Reading text:
=-=-=-=-=

Inglés sin Barreras”
by Lázaro Gutiérrez
It’s a late evening in May, the sun is setting at the Heritage Trace Apartment Homes. The spring air is crisp in Newport News, Virginia, much cooler than the humid air of Cuba. The air conditioner, the soft carpet on my toes, and the smell of Gain laundry detergent are new to me and equally as pleasant. My parents and I have been in the United States of America for a few months now and we are learning the way things function here. My parents are working at a factory farm. I’m completing the third grade at B.C. Charles Elementary School, though things are not going well and soon I’ll be pulled into a conference comprised of my parents and teachers where we will be told that I’ll need to repeat the third grade. My mother will cry because in Cuba I was a star student, but here I know nothing. The language is not sticking for me and my new teachers believe that if I repeat the third grade I will learn much quicker.
Looking back, I don’t know if it really made much of a difference. It’s not that I didn’t know the subject matter, I just didn’t know the language.
* * *
On the television screen, a woman from the nineties, with big dark curls and a suit with wide shoulder pads is teaching a class of people different phrases in English. My parents are both watching and taking notes. They do this often after work—when they have the time. On other nights they sit on the balcony of our apartment and play music, and drink beer. Life is better now and even though it feels as though we are toddlers in this big new country, we are full of hope.
Life is now a perpetual translation coupled with the repetition of signing documents. At school some kids guide me around on my first few days until I understand how things work. School here is much different than it is in Cuba. I’m fascinated by all the different food options. In Cuba, I remember having chicken at school once, and it was a special day for certain, here in the U.S., it happens often and served in many different ways.

=-=-=-=-=

Extracted records:

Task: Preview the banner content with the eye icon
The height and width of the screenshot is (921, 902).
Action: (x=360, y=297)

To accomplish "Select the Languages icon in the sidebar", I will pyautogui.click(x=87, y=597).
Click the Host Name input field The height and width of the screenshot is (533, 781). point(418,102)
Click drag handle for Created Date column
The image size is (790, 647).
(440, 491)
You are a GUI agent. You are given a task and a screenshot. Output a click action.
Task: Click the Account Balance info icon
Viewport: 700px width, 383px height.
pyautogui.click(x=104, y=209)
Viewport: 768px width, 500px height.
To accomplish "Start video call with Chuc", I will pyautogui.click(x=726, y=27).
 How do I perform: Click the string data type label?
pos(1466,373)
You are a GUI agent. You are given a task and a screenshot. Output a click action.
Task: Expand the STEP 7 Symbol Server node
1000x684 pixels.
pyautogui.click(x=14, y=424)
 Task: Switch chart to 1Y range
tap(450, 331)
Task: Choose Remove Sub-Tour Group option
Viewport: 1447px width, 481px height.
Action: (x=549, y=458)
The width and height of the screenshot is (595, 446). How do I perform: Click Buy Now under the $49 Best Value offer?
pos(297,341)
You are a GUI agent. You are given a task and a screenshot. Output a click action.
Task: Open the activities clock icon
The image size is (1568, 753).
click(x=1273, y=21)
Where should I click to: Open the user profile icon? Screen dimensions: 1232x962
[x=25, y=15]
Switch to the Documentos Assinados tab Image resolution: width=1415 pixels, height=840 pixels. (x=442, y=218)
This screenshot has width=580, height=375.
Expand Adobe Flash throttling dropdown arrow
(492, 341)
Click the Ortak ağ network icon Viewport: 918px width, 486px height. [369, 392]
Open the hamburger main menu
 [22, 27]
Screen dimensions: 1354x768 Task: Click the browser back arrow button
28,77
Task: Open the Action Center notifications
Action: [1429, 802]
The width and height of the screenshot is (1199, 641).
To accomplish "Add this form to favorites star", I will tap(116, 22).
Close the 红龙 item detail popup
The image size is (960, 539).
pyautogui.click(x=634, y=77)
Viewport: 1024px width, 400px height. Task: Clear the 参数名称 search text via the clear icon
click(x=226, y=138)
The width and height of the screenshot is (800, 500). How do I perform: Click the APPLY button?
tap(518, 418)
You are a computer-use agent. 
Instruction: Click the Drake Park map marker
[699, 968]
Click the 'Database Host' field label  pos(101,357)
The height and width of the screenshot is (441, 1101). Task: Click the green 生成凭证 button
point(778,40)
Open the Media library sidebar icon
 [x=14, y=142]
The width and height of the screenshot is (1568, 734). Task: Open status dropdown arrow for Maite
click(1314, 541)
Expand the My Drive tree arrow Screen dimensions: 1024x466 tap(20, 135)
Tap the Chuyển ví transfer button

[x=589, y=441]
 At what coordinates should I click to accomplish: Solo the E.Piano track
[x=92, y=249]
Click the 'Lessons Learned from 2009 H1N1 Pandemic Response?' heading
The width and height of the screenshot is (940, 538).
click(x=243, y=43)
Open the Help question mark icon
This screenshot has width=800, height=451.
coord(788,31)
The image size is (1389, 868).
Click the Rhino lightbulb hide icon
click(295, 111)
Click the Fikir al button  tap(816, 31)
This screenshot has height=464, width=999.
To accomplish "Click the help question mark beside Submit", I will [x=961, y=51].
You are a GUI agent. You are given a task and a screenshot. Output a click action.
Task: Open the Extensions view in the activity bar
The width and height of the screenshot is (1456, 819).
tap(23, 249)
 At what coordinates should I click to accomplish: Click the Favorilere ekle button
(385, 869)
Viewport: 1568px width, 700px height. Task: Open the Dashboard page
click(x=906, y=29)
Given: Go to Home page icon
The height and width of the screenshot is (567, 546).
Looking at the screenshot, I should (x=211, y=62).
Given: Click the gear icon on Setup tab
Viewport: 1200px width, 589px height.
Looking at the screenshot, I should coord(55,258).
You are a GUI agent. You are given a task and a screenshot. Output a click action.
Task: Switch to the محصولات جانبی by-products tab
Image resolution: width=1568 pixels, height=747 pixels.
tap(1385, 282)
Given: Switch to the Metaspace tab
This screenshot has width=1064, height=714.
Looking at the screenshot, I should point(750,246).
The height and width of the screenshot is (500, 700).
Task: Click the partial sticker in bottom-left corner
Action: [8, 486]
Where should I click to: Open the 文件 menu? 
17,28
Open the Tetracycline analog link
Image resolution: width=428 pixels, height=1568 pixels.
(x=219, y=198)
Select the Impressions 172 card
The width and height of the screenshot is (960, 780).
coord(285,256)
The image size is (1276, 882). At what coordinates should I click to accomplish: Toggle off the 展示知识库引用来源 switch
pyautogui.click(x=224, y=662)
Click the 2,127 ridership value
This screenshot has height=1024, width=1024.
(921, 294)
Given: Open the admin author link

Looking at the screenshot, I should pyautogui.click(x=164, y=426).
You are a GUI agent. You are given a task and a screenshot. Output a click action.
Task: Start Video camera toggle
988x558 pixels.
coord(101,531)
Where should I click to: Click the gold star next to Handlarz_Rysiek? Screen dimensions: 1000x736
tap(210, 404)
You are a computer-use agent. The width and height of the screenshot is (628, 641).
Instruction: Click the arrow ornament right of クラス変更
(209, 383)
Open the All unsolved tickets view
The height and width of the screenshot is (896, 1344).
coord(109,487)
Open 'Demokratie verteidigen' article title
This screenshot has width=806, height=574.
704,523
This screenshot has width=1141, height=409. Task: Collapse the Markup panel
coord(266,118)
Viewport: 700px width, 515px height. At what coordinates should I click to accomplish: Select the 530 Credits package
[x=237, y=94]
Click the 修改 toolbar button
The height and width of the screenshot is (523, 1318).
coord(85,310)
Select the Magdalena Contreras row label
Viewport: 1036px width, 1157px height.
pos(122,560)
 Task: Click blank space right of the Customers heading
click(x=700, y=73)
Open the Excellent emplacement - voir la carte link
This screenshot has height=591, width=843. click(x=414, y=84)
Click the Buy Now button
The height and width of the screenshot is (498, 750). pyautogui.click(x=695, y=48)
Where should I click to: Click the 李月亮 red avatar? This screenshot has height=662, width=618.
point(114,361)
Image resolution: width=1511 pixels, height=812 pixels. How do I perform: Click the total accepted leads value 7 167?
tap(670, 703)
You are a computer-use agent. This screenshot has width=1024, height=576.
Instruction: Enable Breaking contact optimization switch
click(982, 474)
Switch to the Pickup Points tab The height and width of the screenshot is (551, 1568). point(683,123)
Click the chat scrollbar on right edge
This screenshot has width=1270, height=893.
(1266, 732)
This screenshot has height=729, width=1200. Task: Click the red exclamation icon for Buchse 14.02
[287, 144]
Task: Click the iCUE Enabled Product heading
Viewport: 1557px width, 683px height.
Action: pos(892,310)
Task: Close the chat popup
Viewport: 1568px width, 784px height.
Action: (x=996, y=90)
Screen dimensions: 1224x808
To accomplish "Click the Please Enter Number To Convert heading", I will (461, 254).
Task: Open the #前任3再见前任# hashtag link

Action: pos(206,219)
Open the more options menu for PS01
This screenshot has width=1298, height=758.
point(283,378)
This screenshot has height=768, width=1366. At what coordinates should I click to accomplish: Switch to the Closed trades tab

=-=-=-=-=

Task prompt:
Pick up the piece about a family newly arrived from Cuba in Newport News, Virginia, and continue it from its final sentence about the school food.

Task response:
I am particularly enthralled by corn dogs. It’s a hot dog on a stick covered in some sort of fried dough and it’s delicious, especially when dipped in ketchup. And don’t get me started on the breakfast ones, it’s a weird type of meat (which in time I learned was called country sausage) wrapped in a blueberry pancake batter and you eat it by dipping it in a sugary liquid (which I later learned was called maple syrup).
Our teacher is kind, she falls asleep at her desk sometimes but she gives us powdered donuts in the morning and later she sits me down in front of this blue translucent computer that is unlike anything I have seen before. I sit there and play games all day. I am the new kid. I am mostly voiceless, and I feel out of place—but I am happier than I have ever been.
Upon our arrival in this new country my parents became fixated on learning English as quickly as possible. Like most immigrants they yearned to assimilate into the country they were now slowly becoming a part of in order to become the best versions of themselves. Learning this complex language was one of the requirements. My parents were in their thirties when we moved here. My mother had studied English in Cuba and knew quite a bit. She helped me learn my first few words and phrases. I remember the nights of frustration as we sat together practicing and learning with flash cards. That was the foundation of my learning.
One day my parents bought this second-hand language course from some of their work colleagues. It was valued at over a thousand dollars—or so their “friends” said. It was called “Inglés sin Barreras” (English Without Barriers.)
“Inglés sin Barreras…para los que no tienen tiempo a aprender inglés” was one of their slogans. English Without Barrier, for those who do not have the time to learn English.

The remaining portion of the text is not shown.